Toho Gakuen School of Music / Nikken Sekkei. Image © Harunori Noda
At ground floor there is a large campus space, with a calm almost monastic feel. Its placed to borrow views from the adjacent cemetery and enjoy the carefully manicured pine trees growing there. In the basement are the larger group practice rooms, and noisier instruments, percussion for example, that use the ground as acoustic absorption. Whilst these are not glazed, courtyards are sunk to light the corridor.
Toho Gakuen School of Music / Nikken Sekkei. Image © Harunori Noda
Materially concrete seems a natural choice, acoustic absorption panels line the ceilings and the walls have an ingenious timber cladding system that traps sound within the practice rooms.

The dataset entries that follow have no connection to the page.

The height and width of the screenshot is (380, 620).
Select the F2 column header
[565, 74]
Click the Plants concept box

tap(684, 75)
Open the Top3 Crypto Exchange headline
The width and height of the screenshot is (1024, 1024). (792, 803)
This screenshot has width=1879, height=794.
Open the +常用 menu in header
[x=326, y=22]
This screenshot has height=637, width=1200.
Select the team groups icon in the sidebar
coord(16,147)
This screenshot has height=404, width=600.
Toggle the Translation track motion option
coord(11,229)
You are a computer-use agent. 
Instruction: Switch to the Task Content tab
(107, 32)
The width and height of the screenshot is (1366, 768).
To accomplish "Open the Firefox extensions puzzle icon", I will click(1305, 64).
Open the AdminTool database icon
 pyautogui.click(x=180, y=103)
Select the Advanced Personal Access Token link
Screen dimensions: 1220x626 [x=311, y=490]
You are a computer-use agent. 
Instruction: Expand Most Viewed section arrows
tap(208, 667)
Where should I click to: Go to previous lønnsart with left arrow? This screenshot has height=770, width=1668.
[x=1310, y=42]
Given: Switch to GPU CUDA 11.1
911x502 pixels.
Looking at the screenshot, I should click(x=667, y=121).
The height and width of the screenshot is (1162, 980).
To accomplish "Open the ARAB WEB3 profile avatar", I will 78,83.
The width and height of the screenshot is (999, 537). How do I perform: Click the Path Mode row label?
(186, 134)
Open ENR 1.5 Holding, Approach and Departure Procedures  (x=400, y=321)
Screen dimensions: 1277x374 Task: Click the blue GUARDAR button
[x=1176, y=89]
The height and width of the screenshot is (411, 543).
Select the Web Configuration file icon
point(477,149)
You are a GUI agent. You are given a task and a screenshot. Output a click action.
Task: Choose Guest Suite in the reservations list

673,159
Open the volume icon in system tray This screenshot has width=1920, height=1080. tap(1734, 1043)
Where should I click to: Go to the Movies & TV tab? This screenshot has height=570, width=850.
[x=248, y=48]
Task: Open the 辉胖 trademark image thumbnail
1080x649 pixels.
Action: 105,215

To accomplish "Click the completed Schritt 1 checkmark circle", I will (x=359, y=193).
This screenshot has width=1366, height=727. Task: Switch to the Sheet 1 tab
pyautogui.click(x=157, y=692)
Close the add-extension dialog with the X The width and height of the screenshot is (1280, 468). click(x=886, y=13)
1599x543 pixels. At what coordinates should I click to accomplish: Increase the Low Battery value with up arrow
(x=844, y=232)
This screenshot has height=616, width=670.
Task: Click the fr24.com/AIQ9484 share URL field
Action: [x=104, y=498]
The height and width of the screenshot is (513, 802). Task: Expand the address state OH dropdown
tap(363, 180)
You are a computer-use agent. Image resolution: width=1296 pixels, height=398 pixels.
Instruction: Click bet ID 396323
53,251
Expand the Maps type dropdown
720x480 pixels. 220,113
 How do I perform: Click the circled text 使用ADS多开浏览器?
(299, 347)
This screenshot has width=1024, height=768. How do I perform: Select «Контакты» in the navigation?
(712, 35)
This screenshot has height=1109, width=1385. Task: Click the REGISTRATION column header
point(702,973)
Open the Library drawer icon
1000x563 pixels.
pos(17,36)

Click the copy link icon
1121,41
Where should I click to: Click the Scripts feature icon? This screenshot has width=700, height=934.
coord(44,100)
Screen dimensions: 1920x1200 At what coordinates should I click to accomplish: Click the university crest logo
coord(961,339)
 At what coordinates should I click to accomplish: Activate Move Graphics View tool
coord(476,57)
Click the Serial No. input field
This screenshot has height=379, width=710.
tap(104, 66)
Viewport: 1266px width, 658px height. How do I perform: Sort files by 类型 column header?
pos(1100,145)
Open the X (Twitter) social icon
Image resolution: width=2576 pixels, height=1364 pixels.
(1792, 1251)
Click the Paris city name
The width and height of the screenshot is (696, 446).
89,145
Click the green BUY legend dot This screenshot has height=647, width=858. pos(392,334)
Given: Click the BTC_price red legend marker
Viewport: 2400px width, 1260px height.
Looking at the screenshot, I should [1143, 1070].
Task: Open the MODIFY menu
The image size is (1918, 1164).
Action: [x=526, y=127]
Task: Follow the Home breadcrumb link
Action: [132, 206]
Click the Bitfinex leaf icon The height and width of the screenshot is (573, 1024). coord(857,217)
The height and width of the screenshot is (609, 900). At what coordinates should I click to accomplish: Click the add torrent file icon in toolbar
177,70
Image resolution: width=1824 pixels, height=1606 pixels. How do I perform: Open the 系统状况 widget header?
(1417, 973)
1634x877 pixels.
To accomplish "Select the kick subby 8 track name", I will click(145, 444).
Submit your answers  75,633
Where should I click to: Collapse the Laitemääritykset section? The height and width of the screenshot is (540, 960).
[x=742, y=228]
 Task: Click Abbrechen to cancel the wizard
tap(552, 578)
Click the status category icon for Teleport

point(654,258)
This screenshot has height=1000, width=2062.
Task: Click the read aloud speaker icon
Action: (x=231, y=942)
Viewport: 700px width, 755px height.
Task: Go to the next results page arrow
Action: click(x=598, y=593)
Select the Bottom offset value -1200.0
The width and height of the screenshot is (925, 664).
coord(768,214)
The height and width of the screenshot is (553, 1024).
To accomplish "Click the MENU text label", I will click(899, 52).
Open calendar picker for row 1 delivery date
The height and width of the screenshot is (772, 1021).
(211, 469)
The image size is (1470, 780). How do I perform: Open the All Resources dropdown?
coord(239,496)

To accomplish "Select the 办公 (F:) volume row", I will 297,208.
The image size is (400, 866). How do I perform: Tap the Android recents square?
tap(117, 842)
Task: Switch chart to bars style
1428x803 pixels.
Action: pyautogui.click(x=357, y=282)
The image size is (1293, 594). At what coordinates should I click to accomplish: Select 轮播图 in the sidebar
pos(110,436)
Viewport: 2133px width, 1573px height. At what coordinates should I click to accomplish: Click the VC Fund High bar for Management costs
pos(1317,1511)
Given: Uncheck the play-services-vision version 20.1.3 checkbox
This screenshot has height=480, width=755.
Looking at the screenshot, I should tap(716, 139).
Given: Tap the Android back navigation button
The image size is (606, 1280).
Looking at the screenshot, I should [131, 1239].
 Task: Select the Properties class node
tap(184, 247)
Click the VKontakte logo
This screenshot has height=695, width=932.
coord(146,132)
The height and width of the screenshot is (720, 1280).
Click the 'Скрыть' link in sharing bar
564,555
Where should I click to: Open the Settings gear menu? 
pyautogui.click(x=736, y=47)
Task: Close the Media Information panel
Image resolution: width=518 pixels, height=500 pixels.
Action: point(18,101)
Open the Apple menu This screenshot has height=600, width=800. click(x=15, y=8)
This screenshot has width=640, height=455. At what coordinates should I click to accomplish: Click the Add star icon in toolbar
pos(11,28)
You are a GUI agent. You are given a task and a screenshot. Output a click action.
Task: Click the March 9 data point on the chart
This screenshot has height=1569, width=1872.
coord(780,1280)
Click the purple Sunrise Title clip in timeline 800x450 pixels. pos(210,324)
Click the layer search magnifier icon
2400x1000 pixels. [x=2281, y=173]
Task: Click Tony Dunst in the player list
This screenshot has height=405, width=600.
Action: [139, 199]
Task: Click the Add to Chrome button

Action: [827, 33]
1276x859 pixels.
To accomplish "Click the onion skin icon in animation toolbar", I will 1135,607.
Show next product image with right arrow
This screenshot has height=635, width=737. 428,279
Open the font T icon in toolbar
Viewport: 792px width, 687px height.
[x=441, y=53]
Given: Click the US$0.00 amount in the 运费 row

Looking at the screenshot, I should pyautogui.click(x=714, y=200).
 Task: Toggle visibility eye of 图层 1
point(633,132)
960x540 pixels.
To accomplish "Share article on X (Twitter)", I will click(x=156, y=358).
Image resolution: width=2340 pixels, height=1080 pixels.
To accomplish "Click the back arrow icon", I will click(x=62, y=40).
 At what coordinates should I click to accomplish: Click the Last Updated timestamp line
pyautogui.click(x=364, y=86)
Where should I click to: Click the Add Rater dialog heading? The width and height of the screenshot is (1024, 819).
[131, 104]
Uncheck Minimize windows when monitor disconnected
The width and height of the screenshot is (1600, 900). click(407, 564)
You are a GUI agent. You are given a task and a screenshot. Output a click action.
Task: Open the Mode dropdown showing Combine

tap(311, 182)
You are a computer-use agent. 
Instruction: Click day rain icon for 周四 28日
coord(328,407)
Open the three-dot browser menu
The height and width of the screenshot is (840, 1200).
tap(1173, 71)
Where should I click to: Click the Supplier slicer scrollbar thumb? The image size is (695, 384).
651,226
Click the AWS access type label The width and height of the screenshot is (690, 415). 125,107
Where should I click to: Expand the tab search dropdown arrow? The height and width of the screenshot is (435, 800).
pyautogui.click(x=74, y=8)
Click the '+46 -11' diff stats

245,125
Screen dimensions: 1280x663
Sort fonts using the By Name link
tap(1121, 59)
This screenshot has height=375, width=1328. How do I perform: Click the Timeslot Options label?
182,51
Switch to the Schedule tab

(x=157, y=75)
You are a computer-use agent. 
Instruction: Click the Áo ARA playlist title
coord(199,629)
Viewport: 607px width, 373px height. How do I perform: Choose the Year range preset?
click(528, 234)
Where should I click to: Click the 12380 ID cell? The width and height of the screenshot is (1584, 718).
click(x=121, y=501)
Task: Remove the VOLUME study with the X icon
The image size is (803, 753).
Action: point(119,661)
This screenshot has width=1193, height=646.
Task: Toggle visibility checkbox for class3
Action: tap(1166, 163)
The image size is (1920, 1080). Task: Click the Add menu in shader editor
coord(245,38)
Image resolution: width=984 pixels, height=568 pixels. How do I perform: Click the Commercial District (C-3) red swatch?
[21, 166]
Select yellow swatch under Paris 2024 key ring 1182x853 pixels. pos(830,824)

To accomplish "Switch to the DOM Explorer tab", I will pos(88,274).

Toho Gakuen School of Music / Nikken Sekkei. Image © Harunori Noda
The school responds to the urban grain of surrounding houses, its broken up façade reduces its scale externally, internally the experience is like walking around a village. The deep plan is broken up using courtyards to naturally light and ventilate more areas. Windows are carefully placed to give glimpses out as the visitor moves about the school, which in itself is a magical experience, combining joyous sounds, light and views. There is an extraordinary richness to this scheme.
Il Bosco Verticale (Vertical Forest) / Boeri Studio
Il Bosco Verticale (Vertical Forest) / Boeri Studio. Image © Giovanni Nardi
Milan’s Il Bosco Verticale (the Vertical Forest) is a new approach to high rise buildings in which trees and humans co-exist. In essence it is an architectural concept which replaces traditional materials on urban surfaces using the changing polychromy of leaves for its walls. The project consists of two towers of 80m and 112m, planted with almost 17,000 trees, shrubs and plants. This provides the equivalent greenery –over an urban surface of 1,500m² – of 20,000m² of forest and undergrowth.
Il Bosco Verticale (Vertical Forest) / Boeri Studio. Image © Giovanni Nardi
This is an approach that contributes to the regeneration of the environment and urban biodiversity, without expanding the territory of the city. Compared to many other superficial tokenistic ‘green towers’ this is an impressive experiment and deserves to exert influence over the development of tower design in the future.
Il Bosco Verticale (Vertical Forest) / Boeri Studio. Image © Giovanni Nardi
The towers replaced an old industrial building once occupied by artists, which has been reconstructed nearby as Art Incubator, and are part of a wider, incomplete, masterplan. While they in part seem anti urban – a vestige of the Corbusian Ville Radieuse ideal– they do allow park space to be created in addition to the substantial vertical bio-diversity gained.
Il Bosco Verticale (Vertical Forest) / Boeri Studio. Image © Giovanni Nardi
One can’t but admire the impact of the mature greenery as a beacon of Milan’s seasons whilst offering verdant balconies as substantial amenities to individual apartments.
Arriving at the right selection of vegetation took years of testing. Plants had two years of observation to determine which were most resilient for the conditions. Species and specific strains were chosen not only based on the climate and sun conditions but also in their ability to resist simulated wind tunnel test. The size of the trees is controlled by the volumetric dimensions of the planter base thus only plants needed to be able to survive the constrictive bases. From the plants tested during the two-year period only the strongest 80% were then planted.